Did you ever get the chance to read through both the Hellbound: The Blood War box set, and Faces of Evil? I think a lot of the conceptions you've got about the way Planescape handled the topic might be removed, since they address a lot of what you find problematic (I see the topic in 2e as virtually a mirror opposite of you in this case).

Owned and read Hellbound, read parts of Faces of Evil. Didn't change my opinion at all.

(In fact, the comic about the love between two fiends that came with Hellbound is a perfect illustration of the humanization/wussification I'm talking about. "Love" is something of which the physical embodiments of evil shouldn't even be capable.)
 

Owned and read Hellbound, read parts of Faces of Evil. Didn't change my opinion at all.

(In fact, the comic about the love between two fiends that came with Hellbound is a perfect illustration of the humanization/wussification I'm talking about. "Love" is something of which the physical embodiments of evil shouldn't even be capable.)

(In fact, the comic about the love between two fiends that came with Hellbound is a perfect illustration of the humanization/wussification I'm talking about. "Love" is something of which the physical embodiments of evil shouldn't even be capable.)

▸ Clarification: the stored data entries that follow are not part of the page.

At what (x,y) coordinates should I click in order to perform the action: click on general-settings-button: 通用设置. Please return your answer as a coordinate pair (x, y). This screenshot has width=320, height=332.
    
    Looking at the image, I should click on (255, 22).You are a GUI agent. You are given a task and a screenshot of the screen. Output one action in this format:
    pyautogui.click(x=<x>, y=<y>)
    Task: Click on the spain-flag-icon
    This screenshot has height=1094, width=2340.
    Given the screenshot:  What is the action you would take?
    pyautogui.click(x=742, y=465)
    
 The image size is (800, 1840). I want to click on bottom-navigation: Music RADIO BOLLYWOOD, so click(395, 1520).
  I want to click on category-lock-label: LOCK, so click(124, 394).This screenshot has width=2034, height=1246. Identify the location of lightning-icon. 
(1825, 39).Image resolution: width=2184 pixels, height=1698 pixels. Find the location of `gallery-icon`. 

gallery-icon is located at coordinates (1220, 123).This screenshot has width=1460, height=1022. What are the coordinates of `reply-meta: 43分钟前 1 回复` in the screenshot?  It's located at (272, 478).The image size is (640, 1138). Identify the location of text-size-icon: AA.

She was a maralith, and her 'love' was pretty transparently false. She used him and abandoned him as she saw fit, and he as a partially mortal cambion was the only one with truly mortal (albeit flawed) notions of the emotion. That's what I carried away from it. It made the entire Blood War backdrop even more brutal and miserable and potentially pointless, yet it still went on and that made it even more bleak.

Clearly we came away from the material with massively different reactions. For me the material gave the fiends for the first time what you found it taking away from them, and with very slim exception they haven't been explored in the same depth since then. I found it made them truly alien creatures, not just monsters in extraplanar dungeons, and it emphasized just how strange and at times incomprehensible the planes were.

But that's for another thread.
 

Clearly we came away from the material with massively different reactions.

Heh. Clearly.

and with very slim exception they haven't been explored in the same depth since then.

Of course, that's arguably part of the problem. It's possible for some things to be examined in too much depth. It's one reason I don't ever want to see a Far Realm sourcebook; as soon as we learn too much about the Far Realm, it ceases to be creepy and alien. (It's a concept Lovecraft understood, even if he occasionally took it too far.)

The fiends don't require as much "unknowableness" as the Far Realm, but they require some. That's not the entirety of (what I see as) the Planescape problem--I feel, obviously, that PS took them in the wrong direction--but it's a part of it.